Text section:
↓

= John A. Lynch (New York politician) =

American businessman and politician

John A. Lynch (October 11, 1882 – March 9, 1954) was an American businessman and politician from New York.

== Life ==
Lynch was born on October 11, 1882, in West New Brighton, Staten Island, New York.

Lynch initially apprenticed as a builder under his father. In 1903, at the age of 21, he began working in the insurance and real estate business and incorporated the John A. Lynch Company. In 1913, he was appointed commissioner of deeds. In 1914, he was elected the first vice-president of the West New Brighton Board of Trade. He remained active in his company, later known as the John A. Lynch Fire Insurance Company, until his death.

↑

Data supplied:
↓

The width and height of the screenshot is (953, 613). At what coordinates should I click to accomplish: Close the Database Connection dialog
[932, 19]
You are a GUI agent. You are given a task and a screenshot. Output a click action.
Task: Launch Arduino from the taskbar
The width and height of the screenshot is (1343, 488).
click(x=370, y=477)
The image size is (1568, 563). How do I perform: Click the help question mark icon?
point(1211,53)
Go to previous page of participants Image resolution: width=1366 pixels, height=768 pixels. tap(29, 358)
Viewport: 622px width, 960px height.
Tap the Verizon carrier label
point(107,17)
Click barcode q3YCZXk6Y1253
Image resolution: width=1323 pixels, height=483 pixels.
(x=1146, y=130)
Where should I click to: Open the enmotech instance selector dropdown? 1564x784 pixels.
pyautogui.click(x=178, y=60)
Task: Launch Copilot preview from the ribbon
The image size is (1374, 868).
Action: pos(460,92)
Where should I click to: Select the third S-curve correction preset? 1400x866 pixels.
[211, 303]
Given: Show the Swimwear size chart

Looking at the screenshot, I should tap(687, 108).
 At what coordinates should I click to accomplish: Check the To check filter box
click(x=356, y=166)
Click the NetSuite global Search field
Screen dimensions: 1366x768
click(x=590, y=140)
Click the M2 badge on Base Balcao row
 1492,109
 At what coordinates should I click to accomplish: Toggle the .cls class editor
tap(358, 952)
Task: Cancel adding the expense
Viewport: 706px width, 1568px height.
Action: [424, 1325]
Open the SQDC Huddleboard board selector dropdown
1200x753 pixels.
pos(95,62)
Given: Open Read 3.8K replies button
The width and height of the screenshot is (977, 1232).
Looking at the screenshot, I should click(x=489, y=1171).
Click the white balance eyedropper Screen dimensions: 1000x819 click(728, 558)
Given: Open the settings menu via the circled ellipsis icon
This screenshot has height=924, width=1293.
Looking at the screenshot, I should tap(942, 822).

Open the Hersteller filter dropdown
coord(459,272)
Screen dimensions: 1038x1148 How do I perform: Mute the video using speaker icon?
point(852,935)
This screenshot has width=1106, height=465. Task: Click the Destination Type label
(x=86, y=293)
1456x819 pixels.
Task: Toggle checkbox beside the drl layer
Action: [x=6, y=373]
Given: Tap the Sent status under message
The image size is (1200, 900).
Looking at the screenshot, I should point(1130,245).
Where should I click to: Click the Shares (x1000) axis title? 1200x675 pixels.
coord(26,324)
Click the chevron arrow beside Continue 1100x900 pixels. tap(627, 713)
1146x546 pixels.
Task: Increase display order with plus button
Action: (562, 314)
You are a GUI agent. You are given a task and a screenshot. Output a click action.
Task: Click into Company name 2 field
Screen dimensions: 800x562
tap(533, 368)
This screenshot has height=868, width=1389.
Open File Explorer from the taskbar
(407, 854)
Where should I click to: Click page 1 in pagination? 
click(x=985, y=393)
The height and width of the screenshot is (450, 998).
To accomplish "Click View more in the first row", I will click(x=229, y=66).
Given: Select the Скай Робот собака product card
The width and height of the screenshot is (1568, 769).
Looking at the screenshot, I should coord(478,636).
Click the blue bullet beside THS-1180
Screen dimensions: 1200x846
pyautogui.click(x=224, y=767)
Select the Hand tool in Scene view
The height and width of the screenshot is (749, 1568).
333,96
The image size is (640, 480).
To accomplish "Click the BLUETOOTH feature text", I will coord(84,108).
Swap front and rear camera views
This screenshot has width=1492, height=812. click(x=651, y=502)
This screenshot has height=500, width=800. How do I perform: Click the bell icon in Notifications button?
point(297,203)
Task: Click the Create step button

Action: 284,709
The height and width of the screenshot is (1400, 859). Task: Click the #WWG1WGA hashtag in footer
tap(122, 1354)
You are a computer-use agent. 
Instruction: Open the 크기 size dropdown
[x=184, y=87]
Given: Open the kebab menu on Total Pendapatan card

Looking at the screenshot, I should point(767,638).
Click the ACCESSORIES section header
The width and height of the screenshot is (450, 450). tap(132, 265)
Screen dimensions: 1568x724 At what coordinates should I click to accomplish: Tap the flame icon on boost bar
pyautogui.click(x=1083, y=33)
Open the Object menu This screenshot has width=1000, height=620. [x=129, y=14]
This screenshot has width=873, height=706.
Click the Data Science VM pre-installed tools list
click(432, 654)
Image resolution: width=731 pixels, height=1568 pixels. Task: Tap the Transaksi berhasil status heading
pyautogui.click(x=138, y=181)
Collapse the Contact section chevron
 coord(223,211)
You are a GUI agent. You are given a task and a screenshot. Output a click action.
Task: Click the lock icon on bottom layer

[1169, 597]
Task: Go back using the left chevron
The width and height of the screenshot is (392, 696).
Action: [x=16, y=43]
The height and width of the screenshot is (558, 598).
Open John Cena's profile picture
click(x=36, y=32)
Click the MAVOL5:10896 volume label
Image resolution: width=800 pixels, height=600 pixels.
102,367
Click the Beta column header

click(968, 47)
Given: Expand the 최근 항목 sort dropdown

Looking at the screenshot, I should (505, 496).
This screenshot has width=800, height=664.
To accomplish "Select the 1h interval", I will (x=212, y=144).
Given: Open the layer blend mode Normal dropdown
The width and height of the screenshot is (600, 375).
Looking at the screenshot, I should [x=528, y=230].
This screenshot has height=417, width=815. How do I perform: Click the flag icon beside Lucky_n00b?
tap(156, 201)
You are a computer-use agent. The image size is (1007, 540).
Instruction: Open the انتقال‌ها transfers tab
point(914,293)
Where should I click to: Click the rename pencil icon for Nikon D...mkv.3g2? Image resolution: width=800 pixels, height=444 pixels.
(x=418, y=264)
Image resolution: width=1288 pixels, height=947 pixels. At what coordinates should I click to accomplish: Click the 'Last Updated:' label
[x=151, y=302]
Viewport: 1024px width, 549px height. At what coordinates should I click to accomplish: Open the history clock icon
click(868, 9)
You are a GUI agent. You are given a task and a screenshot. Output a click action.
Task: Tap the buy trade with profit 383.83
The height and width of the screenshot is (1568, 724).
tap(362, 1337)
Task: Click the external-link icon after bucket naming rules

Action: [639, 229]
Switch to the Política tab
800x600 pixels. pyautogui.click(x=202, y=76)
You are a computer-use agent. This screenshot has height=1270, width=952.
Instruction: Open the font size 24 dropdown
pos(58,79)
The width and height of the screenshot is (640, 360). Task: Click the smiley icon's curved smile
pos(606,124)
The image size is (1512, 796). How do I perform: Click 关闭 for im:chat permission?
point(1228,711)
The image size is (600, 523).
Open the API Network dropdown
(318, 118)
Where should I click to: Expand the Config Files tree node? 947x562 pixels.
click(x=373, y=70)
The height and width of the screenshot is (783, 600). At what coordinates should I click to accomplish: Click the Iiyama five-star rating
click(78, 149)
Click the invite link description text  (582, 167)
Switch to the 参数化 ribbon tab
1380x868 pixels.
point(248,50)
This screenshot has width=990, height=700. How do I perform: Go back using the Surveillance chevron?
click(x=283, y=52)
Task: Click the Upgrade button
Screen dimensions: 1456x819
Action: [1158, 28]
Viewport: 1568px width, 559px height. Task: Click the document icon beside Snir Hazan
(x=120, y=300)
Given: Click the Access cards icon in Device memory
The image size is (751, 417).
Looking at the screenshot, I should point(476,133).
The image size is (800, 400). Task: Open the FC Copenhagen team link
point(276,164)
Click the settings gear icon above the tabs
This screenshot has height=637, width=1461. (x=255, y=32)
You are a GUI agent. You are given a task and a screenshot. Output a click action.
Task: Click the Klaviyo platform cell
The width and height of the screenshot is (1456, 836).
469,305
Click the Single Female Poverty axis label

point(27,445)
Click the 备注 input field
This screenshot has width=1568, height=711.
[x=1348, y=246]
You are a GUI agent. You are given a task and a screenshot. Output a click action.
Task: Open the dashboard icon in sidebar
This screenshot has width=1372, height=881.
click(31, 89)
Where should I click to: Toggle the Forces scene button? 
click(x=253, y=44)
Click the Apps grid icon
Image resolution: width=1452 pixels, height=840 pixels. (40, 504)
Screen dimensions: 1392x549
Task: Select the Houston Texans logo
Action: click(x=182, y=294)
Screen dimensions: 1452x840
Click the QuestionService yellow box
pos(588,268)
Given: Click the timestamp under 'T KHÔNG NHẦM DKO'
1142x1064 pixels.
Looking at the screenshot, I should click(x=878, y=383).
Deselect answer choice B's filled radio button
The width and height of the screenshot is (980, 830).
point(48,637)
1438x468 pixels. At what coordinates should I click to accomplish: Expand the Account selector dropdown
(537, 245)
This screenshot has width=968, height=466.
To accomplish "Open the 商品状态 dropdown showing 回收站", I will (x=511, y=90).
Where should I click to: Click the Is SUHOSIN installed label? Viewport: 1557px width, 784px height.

↑

Continue the biography of John A. Lynch, picking up right after its last sentence.

In 1918, Lynch was elected to the New York State Senate as a Democrat, representing New York's 24th State Senate district (Richmond and Rockland Counties). He served in the Senate in 1919 and 1920. He was a close friend and confidant of Matthew J. Cahill, and after then Richmond Borough President Cahill died in 1922, Lynch was appointed by the Richmond aldermen to succeed him as Borough President. He won the election for the office later that year, and was re-elected in 1925 and 1929. As Borough President, he worked to bring bridges and subways to Staten Island, and was instrumental in getting two bridges over the Arthur Kill built to connect Staten Island to New Jersey. He also spurred an extensive amount of construction and development in the borough, and oversaw industrial growth and a population boom. During the Seabury investigation, he was accused of committing an irregular business deal. Although the case against him blew over, in 1933 he lost the nomination for his re-election thanks to the efforts of Democratic leader David S. Rendt, a previously close associate he broke with in 1929. He ran as an independent but lost by a narrow margin to Republican Joseph A. Palma. He ran again for Borough President as a Democrat in 1945, but he lost to Cornelius A. Hall. In 1938, he worked as a stenographer for Queens Borough President George U. Harvey to qualify for a city pension.

Lynch was a member of the Elks and the New York Press Club. He was married to Grace McKee.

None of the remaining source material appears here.